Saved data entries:

□ □ □ □

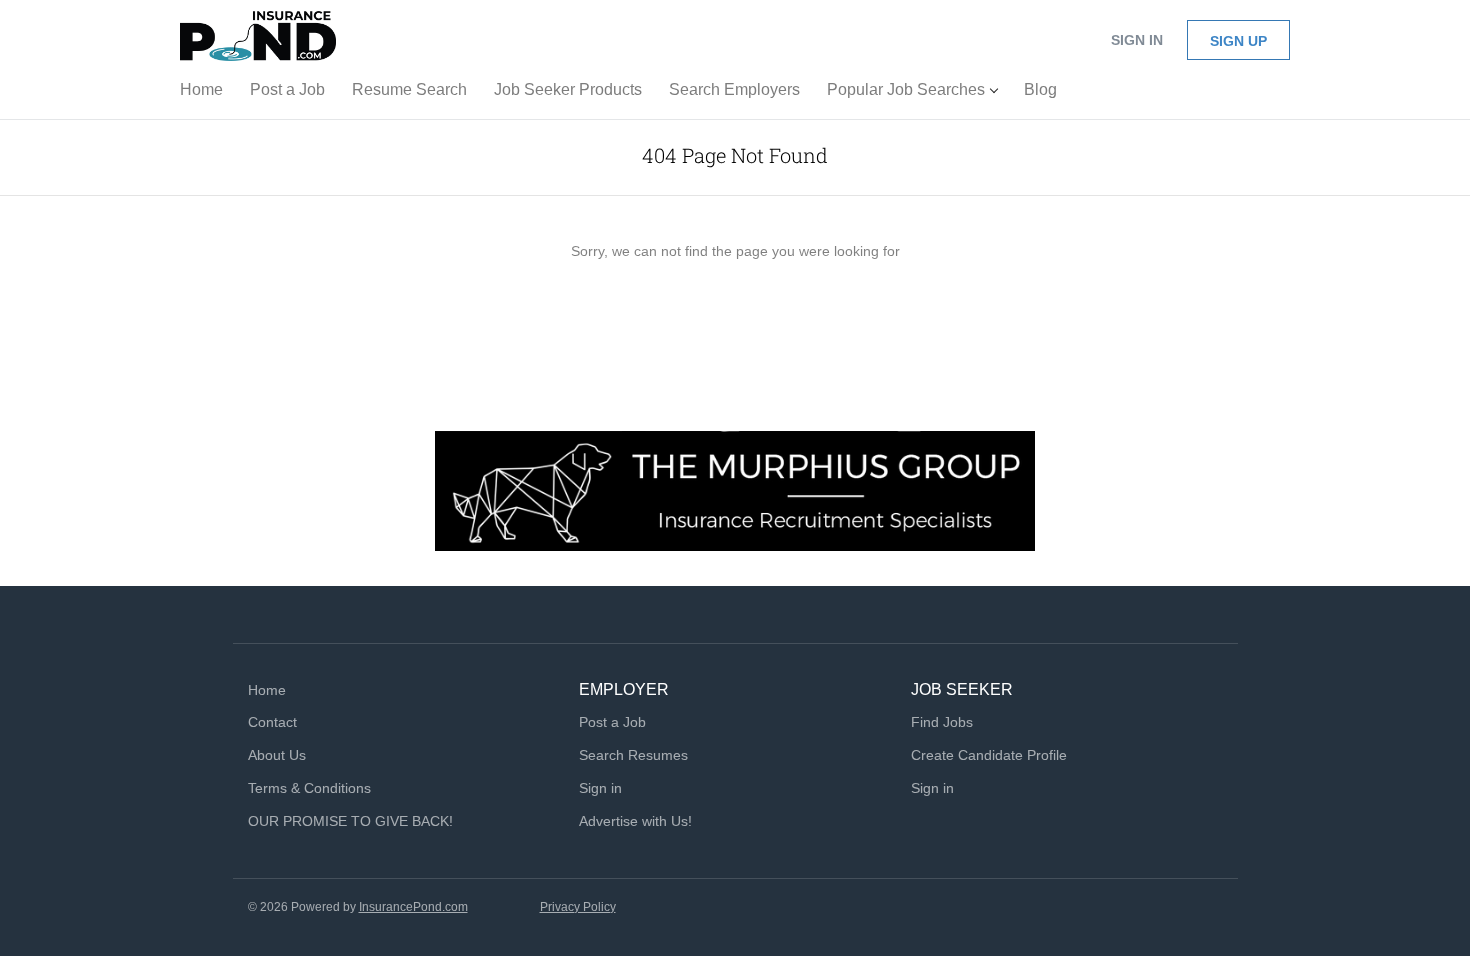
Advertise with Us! (635, 821)
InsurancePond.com (413, 907)
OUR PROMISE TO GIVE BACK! (350, 821)
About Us (277, 755)
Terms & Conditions (309, 788)
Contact (272, 722)
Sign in (1137, 40)
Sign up (1238, 41)
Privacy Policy (578, 907)
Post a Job (612, 722)
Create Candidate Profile (989, 755)
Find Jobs (942, 722)
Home (267, 690)
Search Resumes (633, 755)
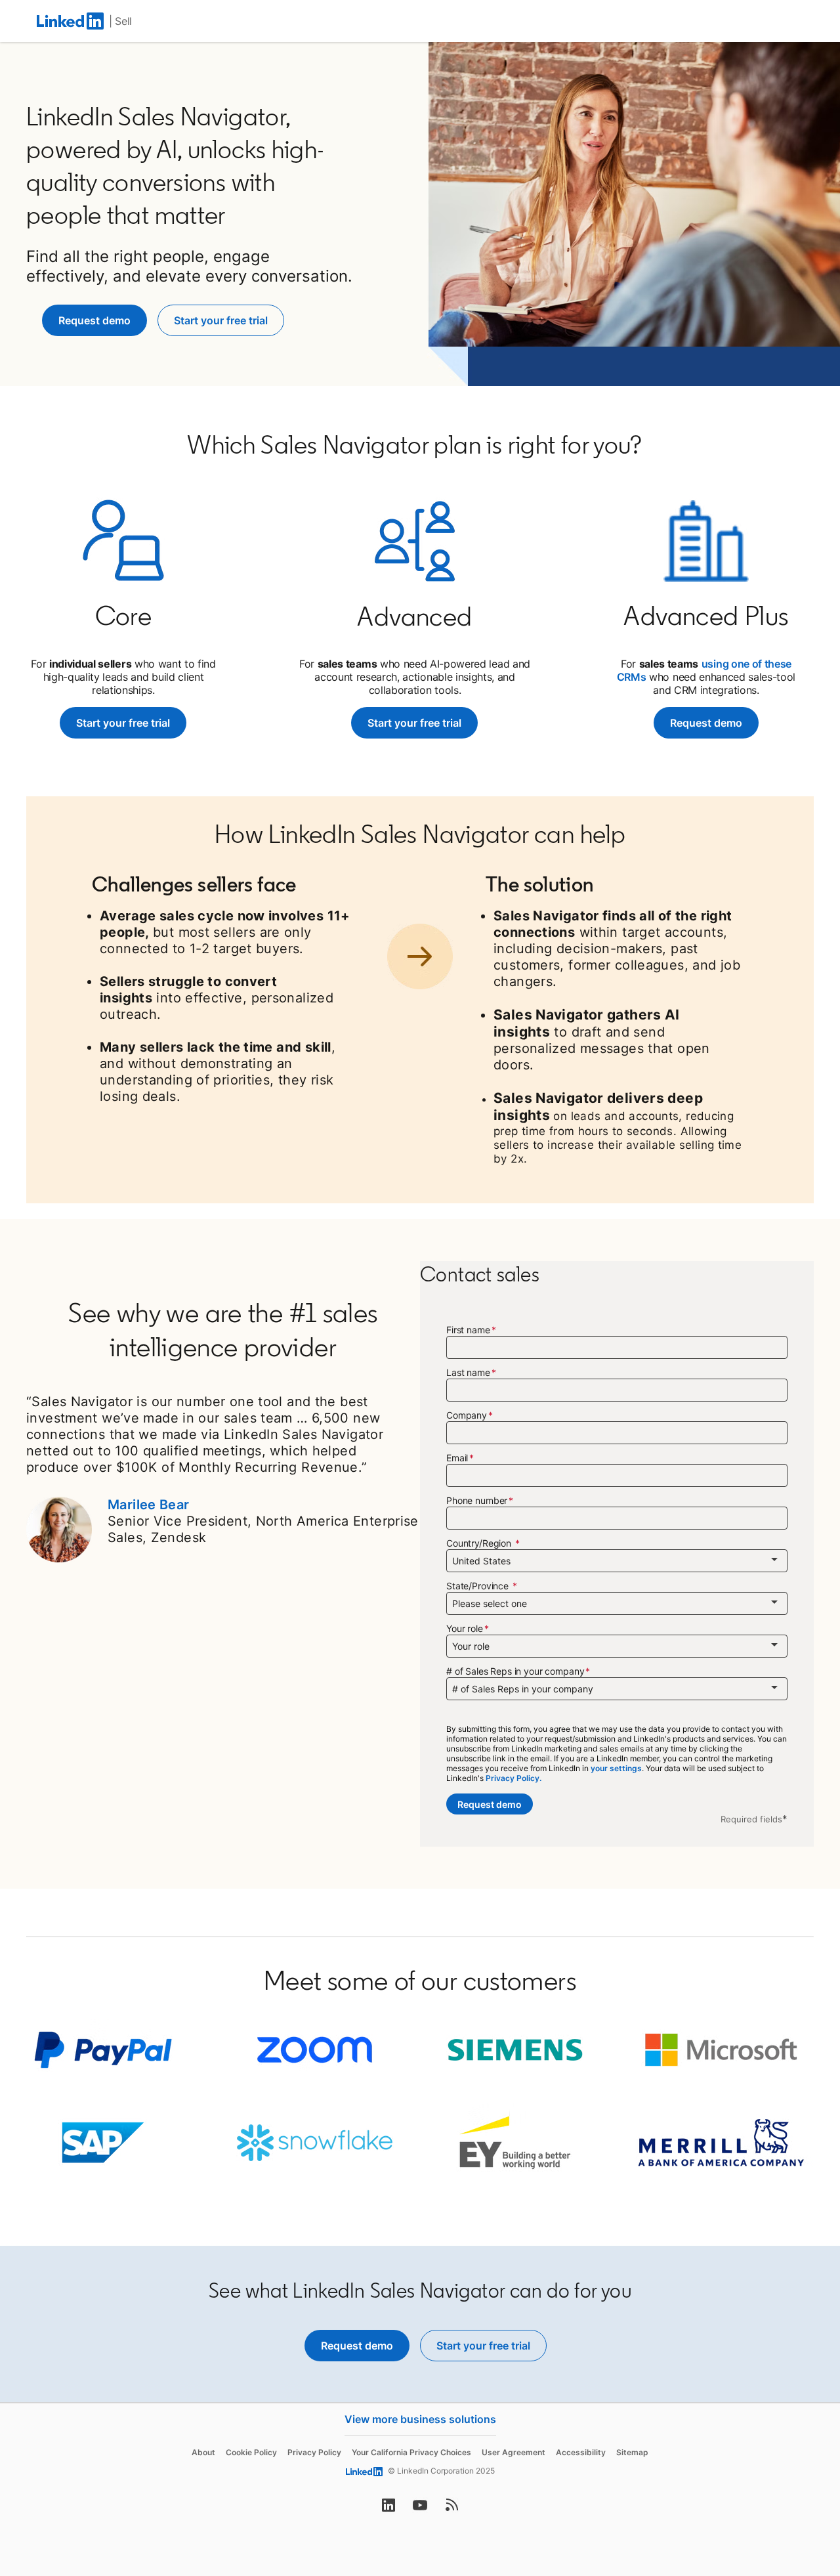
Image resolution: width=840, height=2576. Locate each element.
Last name (468, 1372)
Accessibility (581, 2452)
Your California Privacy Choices (411, 2452)
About (203, 2452)
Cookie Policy (251, 2452)
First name (468, 1329)
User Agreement (513, 2452)
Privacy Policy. (513, 1778)
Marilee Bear (149, 1505)
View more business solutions (420, 2419)
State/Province (478, 1585)
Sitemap (632, 2452)
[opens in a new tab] (388, 2509)
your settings (616, 1768)
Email (457, 1457)
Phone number (476, 1500)
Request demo (706, 722)
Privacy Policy (314, 2452)
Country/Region (480, 1543)
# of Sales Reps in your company (515, 1671)
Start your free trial (131, 722)
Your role (464, 1628)
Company (466, 1415)
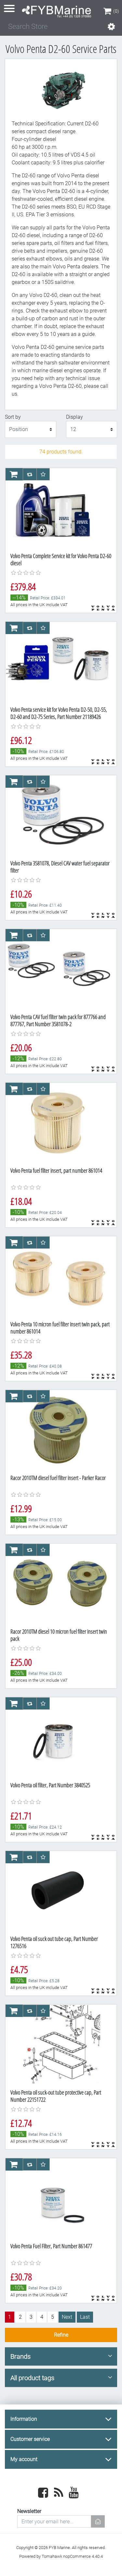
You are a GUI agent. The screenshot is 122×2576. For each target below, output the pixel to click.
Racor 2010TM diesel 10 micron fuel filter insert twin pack (58, 1634)
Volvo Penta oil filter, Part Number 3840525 (50, 1785)
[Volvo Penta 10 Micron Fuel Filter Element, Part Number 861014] (58, 1122)
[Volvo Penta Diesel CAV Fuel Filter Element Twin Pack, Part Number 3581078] (58, 969)
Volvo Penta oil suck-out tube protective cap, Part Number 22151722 (55, 2095)
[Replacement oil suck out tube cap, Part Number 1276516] (58, 1891)
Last (85, 2317)
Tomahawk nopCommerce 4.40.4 (72, 2556)
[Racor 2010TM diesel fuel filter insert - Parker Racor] (58, 1430)
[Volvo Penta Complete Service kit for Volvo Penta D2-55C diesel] (58, 508)
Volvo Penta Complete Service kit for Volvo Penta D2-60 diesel (60, 559)
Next (67, 2317)
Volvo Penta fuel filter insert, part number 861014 (56, 1170)
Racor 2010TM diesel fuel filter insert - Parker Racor (58, 1478)
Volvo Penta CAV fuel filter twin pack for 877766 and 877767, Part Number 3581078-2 (58, 1020)
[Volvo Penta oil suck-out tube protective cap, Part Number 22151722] (58, 2044)
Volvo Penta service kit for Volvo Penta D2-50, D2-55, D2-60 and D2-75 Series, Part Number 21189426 (58, 713)
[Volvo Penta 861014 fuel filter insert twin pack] (58, 1276)
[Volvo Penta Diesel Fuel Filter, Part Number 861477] (58, 2198)
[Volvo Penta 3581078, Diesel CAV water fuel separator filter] (58, 815)
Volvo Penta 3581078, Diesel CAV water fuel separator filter (60, 866)
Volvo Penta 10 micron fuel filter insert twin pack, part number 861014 (60, 1327)
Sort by (13, 417)
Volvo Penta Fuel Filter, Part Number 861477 (51, 2246)
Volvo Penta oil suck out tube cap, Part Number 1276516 (54, 1942)
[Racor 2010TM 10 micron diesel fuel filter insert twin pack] (58, 1583)
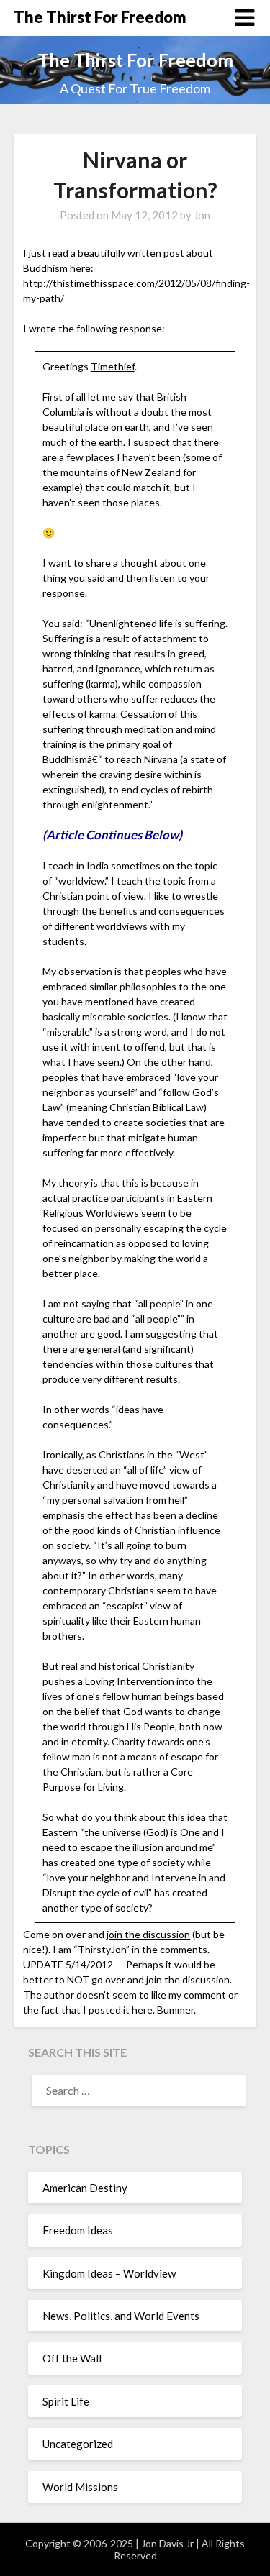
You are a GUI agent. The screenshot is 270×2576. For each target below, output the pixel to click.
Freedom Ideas (77, 2230)
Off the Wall (72, 2358)
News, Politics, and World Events (120, 2315)
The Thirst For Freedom (100, 17)
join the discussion (148, 1934)
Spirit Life (65, 2401)
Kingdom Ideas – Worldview (109, 2273)
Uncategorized (77, 2443)
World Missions (80, 2486)
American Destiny (84, 2187)
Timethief (113, 366)
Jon (202, 215)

□ □ □ □

Problem:
Could you restate, word for word, every line from the one containing "You are a GUI agent. The screenshot is 270×2576." through the last line of the records above, and nothing more?

Output of the task:
You are a GUI agent. The screenshot is 270×2576. For each target below, output the pixel to click.
Freedom Ideas (77, 2230)
Off the Wall (72, 2358)
News, Politics, and World Events (120, 2315)
The Thirst For Freedom (100, 17)
join the discussion (148, 1934)
Spirit Life (65, 2401)
Kingdom Ideas – Worldview (109, 2273)
Uncategorized (77, 2443)
World Missions (80, 2486)
American Destiny (84, 2187)
Timethief (113, 366)
Jon (202, 215)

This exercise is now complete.